Lent Me Your Ears: Perspectives on Lent (part two)

I am extremely bad at keeping any sort of positive routine, but I also really like to read about early Church practices. This means I end up trying to do things which would be brilliant for my spiritual discipline and then “forget” about them the second I taste bacon (as my weekly fast experiment taught me).

This is why I am very lucky to have a personal Lent tradition. I don’t just give something up for 40 days, nor do I start some new devotional or Bible reading plan (though I have enjoyed Christian Aid’s The Joy of Lent). Instead, I experiment; I challenge my own complacency, explore anew what it means for me to be a disciple and push my well-established boundaries.

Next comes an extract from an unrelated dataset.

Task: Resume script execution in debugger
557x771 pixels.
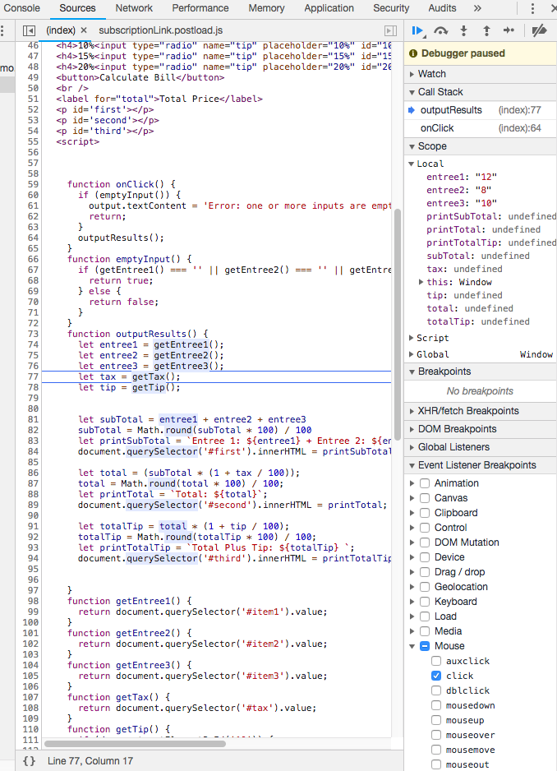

This year I decided that I should go back to my beloved Didache (an early “How to Christian” book which almost made it into the New Testament), following an exciting theory that my mentor Michael Hardin is fond of mentioning. You see, the Didache includes instructions very similar to the Sermon on the Mount right before it mentions baptism, which has suggested to scholars that 1) those teachings were meant to be lived and 2) catechumens (baptism candidates) would actually have to live the Christian Way before they became part of the Body of Christ in baptism. Imagine that – a Chist-centred life most of us struggle to live as seasoned Christians was taught to people before they had joined the Church!

Now, since discovering Anabaptism I’ve tried to follow the maxim that “to know Christ is to follow him” but I told myself: why not actually try even harder this Lent, really commit to the whole thing and try to live as an early catechumen? After all, Lent comes before Easter, the very event that we incorporate in our being when we accept baptism.

I haven’t worked out all the kinks yet, but I expect it will mean grounding every day in prayer, fulfilling every action described in the Sermon on the Mount, finding a readable Didache translation, and let God guide my feet into the way of Peace (probably by studying Walter Wink’s Jesus’ Third Way again, or the Quakers’ Advice & Queries). That sounds like a lot, but at least if I set such high goals for myself, I shan’t feel too naughty for getting only a third of this done!

What I know for sure though is that this year as well SCM will provide us with amazing resources to make this Lent a good and meaningful one, and in the meantime I’ve already signed myself up for a couple of the ones we shared last year!